Assigned task A:
Answer these from the text about Beth Carter:
(i) Where does Beth Carter live?
(ii) Which gallery represents her in New York now?
(iii) What materials is she mainly gathering for her new project?
Segment Start: Source text
Beth Carter’s work was always a big Chelsea favorite with New Yorkers who flocked to the late Bertrand Delacroix’s gallery to see her amazing sculptures and drawings. Some of her most arresting work has dealt with human/animal hybridizations which seem to betray remorse while reflecting on natural drives and predispositions. Indeed, the extent to which we possess freedom and the extent to which we are capable of meaningful transformation seem present in much of her work. She has also worked with the concept of duality, revealing aspects of vulnerability and power, intellect and instinct, innocence and corruption. She is now represented in NY at Hugo Galerie in Soho. Beth Carter lives in Bristol, England.

You mentioned your new project involves your ancestors. What's this about, how did you get there and is it much of a departure from what you've done before?

My father died 5 years ago; this new work stems from thoughts and feelings about where people go after they die, and more specifically how their spirits or energy carry on through the living. I’m still in the experimental stages gathering materials (mainly bones) so it’s hard to say at this early stage how or if this work will depart from my usual work.
Segment End: Source text
Segment Start: Information supplied
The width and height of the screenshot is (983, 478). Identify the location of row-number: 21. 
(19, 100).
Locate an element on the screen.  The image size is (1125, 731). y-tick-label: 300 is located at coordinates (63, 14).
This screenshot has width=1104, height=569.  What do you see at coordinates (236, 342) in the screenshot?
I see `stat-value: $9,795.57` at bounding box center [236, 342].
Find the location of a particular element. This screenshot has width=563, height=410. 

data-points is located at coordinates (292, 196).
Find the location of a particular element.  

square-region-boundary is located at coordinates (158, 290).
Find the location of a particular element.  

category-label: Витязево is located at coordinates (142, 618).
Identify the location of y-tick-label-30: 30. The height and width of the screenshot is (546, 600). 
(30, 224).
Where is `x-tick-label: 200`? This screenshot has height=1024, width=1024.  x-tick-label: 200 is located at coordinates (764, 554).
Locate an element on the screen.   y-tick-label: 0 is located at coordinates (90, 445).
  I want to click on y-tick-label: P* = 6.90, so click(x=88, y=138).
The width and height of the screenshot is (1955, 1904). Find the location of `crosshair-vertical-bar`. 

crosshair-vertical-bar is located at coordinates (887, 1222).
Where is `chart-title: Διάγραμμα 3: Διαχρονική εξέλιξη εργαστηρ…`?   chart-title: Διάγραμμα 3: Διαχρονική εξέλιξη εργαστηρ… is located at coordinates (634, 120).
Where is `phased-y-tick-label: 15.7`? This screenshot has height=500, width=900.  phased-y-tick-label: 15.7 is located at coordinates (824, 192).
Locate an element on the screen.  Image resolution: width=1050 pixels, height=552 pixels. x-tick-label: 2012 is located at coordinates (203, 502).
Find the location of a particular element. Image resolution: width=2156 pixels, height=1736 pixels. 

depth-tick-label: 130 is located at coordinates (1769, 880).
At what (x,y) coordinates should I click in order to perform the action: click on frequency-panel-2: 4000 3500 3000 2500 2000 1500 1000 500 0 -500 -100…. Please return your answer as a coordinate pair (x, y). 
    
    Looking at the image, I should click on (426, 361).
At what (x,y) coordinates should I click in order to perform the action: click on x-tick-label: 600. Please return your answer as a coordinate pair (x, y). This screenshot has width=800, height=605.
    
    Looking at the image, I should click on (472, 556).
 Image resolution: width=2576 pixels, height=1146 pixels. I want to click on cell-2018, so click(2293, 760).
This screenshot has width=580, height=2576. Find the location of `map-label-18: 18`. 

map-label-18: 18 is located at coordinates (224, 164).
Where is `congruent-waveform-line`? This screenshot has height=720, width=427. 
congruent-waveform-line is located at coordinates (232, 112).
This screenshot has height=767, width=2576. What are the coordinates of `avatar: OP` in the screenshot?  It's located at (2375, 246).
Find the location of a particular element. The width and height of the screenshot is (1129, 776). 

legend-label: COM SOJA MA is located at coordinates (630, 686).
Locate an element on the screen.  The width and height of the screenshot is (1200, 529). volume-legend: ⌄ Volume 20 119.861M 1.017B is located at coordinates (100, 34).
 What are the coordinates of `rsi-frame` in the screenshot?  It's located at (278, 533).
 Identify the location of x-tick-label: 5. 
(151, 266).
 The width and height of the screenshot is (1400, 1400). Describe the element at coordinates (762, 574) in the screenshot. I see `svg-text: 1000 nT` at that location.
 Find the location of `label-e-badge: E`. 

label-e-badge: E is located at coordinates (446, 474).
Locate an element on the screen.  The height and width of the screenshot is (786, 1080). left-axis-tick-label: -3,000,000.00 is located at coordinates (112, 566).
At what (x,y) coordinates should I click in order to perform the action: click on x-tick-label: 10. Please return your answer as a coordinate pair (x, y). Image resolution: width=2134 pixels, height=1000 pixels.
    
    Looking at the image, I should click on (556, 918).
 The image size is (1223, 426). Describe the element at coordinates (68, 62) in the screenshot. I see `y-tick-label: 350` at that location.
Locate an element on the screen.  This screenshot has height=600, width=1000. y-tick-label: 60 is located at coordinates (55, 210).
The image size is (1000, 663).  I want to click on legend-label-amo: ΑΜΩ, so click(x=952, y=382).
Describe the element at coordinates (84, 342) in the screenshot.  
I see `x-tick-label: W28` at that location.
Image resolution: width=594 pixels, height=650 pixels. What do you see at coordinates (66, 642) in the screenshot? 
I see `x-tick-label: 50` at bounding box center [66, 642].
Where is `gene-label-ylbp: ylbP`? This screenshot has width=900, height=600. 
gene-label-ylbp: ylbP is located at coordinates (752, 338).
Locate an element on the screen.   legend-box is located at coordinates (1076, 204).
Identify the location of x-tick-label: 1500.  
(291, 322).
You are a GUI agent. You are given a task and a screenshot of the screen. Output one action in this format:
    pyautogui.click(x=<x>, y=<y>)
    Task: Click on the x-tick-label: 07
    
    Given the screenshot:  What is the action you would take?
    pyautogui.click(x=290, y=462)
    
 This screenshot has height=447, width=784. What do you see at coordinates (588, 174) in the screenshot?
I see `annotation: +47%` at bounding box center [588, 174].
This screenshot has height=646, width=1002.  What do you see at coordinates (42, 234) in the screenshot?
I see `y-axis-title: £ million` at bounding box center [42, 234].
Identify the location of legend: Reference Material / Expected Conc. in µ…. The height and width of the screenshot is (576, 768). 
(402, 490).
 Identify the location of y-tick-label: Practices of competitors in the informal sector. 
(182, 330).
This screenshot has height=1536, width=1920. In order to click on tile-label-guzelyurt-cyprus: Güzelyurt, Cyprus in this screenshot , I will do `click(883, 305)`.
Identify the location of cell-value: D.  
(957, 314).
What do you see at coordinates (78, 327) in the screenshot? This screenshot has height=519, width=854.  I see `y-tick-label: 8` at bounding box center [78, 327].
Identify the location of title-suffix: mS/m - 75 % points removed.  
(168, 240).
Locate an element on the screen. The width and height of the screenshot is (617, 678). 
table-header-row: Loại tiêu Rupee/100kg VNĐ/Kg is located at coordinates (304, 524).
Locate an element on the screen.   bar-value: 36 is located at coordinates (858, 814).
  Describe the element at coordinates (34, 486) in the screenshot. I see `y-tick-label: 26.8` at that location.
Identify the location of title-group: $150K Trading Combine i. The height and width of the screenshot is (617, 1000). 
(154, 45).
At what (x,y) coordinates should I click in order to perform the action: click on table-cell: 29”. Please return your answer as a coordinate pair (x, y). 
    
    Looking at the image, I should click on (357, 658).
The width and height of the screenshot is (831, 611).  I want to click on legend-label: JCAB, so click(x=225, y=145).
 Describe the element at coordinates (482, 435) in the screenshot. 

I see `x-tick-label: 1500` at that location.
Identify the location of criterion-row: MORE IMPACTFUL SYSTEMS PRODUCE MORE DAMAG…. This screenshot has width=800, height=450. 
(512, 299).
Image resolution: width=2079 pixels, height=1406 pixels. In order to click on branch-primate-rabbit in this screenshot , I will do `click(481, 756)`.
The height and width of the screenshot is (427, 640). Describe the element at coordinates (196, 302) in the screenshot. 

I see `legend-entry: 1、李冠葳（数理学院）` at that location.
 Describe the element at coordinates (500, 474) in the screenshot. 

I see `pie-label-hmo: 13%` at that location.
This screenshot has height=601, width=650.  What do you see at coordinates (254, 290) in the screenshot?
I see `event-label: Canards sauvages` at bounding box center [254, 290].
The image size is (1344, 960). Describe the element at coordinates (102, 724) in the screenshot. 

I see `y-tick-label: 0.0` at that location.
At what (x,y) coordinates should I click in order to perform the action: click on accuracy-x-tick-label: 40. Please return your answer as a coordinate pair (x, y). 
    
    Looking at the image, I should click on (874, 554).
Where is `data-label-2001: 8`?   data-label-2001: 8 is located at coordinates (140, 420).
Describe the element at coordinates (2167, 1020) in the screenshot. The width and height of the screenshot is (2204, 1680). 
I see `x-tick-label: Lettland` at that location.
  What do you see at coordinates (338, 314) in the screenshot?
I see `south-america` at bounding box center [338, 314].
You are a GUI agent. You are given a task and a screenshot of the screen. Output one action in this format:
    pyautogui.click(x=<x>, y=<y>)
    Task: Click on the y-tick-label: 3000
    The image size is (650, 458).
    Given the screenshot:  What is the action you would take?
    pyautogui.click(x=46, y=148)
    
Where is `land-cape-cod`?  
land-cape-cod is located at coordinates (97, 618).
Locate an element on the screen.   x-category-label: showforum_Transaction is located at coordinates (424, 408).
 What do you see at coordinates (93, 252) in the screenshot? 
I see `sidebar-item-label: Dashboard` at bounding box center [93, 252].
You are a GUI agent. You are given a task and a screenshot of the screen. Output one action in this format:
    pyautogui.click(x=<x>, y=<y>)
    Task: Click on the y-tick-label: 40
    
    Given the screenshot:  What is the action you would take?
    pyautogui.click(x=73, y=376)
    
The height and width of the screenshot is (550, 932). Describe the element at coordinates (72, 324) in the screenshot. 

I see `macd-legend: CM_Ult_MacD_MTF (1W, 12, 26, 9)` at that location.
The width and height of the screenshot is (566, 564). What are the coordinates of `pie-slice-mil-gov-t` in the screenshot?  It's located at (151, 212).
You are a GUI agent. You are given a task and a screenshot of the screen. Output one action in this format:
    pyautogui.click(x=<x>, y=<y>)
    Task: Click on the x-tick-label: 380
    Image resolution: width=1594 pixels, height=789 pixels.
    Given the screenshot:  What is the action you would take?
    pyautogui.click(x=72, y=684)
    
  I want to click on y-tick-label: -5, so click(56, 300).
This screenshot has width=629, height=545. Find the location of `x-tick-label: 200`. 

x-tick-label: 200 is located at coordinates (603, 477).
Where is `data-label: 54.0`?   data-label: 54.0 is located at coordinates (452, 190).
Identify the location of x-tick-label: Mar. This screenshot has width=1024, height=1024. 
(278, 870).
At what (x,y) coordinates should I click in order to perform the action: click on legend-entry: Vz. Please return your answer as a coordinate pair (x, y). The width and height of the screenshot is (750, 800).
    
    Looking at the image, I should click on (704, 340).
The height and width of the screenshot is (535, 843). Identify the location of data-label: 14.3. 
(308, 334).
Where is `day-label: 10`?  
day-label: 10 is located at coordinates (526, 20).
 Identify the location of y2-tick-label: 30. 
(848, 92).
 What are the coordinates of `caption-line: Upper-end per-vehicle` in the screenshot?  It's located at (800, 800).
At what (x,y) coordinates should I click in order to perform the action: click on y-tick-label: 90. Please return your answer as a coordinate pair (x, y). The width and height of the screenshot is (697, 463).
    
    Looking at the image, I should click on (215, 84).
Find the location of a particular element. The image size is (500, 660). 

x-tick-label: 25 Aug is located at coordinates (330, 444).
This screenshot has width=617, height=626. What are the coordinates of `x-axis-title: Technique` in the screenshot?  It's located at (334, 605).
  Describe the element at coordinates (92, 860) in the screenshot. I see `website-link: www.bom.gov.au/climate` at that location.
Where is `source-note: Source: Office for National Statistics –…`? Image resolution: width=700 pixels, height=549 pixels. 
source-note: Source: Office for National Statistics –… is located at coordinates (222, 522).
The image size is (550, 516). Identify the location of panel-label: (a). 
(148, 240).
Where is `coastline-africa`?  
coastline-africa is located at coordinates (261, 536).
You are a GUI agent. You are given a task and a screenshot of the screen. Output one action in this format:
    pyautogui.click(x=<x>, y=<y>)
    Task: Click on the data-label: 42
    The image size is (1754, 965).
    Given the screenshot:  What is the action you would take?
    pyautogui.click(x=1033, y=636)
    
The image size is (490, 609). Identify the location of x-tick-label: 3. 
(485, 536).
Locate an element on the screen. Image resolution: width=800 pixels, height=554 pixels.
Segment End: Information supplied
Assigned task B: Copy word for word the lines of the records from the line holding "has width=800, height=605." through the line holding "Looking at the image, I should click on (472, 556).", both included.

Expected answer A:
(i) Bristol, England
(ii) Hugo Galerie in Soho
(iii) Mainly bones

Expected answer B:
At what (x,y) coordinates should I click in order to perform the action: click on x-tick-label: 600. Please return your answer as a coordinate pair (x, y). This screenshot has width=800, height=605.
    
    Looking at the image, I should click on (472, 556).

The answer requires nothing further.